OVER-RUNNING repairs and improvement works at Edinburgh’s Mortonhall crematorium mean it is to stay shut for another two months.
The council-run crematorium, already closed since May, was originally due to reopen in November, but in October the council gave a revised date of this month. And now it has admitted cremations at Mortonhall will not restart until March.
The council blamed “structural issues” and apologised for the inconvenience.
But undertakers said funerals were being delayed by several days because of the resulting pressure on other crematoria and families were suffering extra stress.
The crematorium was extensively damage when a fire broke out in the roof of one of the buildings in 2015. The £2 million repair and improvement project includes replacing the roof, fitting out a new waiting room, replacement of a damaged cremator and an upgrade to the main office space.
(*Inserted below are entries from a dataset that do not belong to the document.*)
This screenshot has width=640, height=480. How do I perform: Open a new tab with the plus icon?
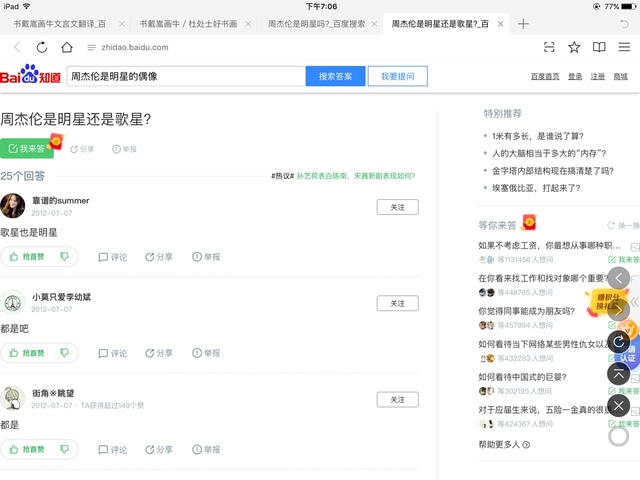click(x=523, y=23)
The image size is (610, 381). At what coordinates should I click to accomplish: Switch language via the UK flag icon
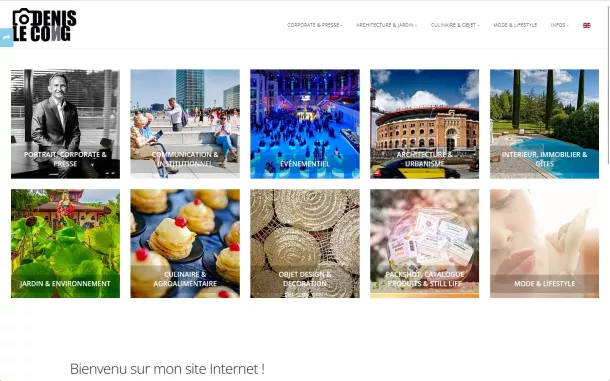tap(586, 25)
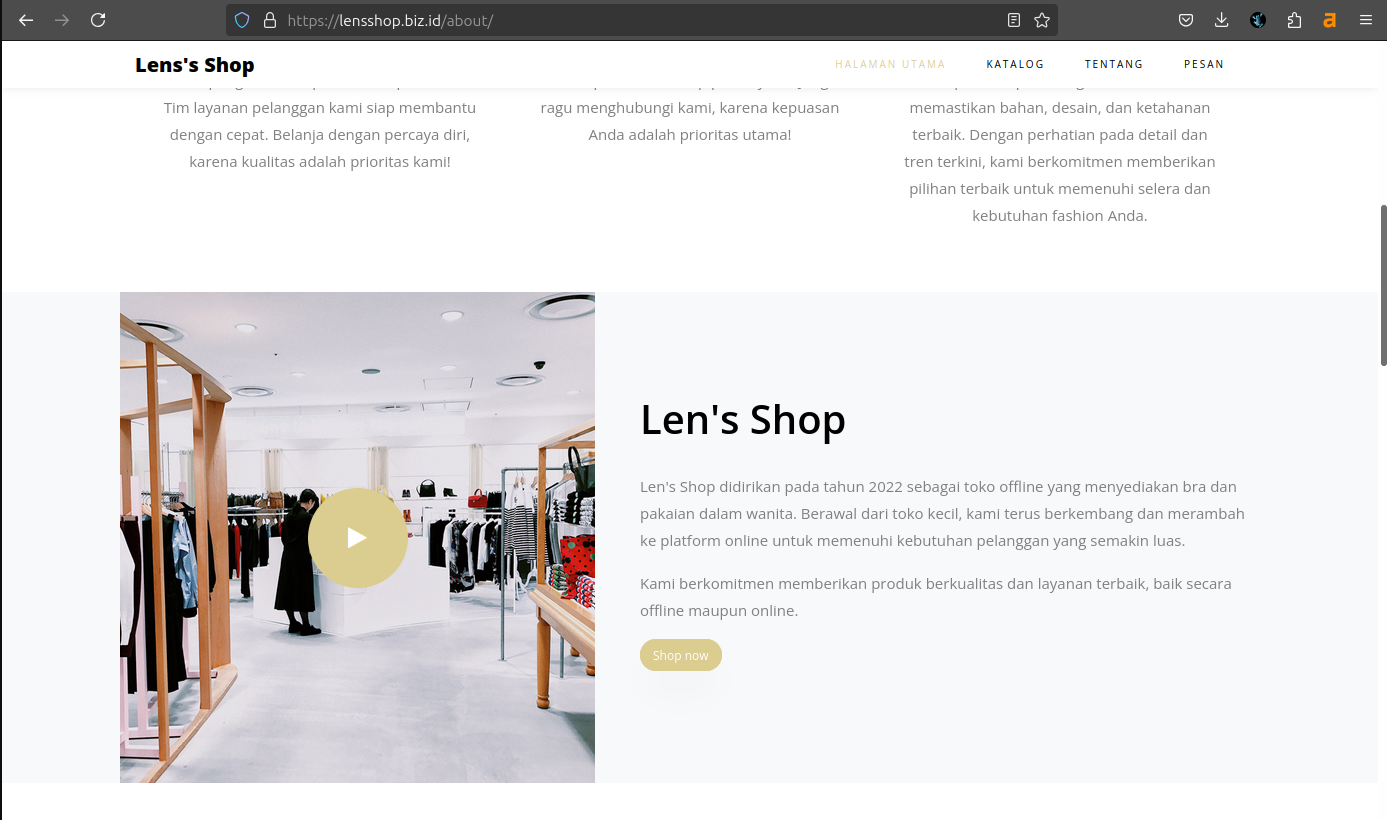Click the forward navigation arrow
The width and height of the screenshot is (1387, 820).
coord(62,20)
The work was due to take five months, but according to latest estimates will now last twice as long.
And it is estimated the loss of revenue to the council over the whole period could amount to around another £2m.
During the closure, families have been diverted mostly to Warriston, Seafield or West Lothian crematoria.
Mark Porteous, president of the Scottish Society of Allied Independent Funeral Directors, said people were now having to wait up to two weeks to for a funeral. “Once Mortonhall eventually reopens that will probably go down by two or three days,” he said.
“Funerals are an emotional time anyway, but the inconvenience of getting across to the other side of the city and not knowing where is best to have a reception afterwards is just added stress when people are already upset.
“It’s lost revenue for local businesses – hotels and so on.
“And the revenue lost to the council must be into the millions now. After the fire and before it closed, Mortonhall was working at reduced capacity. It had to operate on two cremators instead of four from October 2015 until May 2016.”
Mr Porteous also complained at a lack of communication from the council. “No-one is telling us what’s going on,” he said. “Some families have the impression Mortonhall is closed for good.”
The council said some loss of revenue had been budgeted for and the amount was mitigated by savings on operating costs.
A spokeswoman said: “The facilities at Mortonhall Crematorium are currently undergoing an extensive refurbishment programme following a fire in 2015. Due to structural issues the project is now running to a revised timescale, with full completion scheduled for March 2017.”
She added that environment convener Lesley Hinds and the top official in charge of Mortonhall would be meeting the contractor “to express our concern and to ensure work is carried out as quickly as possible”.
She added: “We are in close liaison with funeral directors in order to keep them well informed. We apologise for any inconvenience caused.”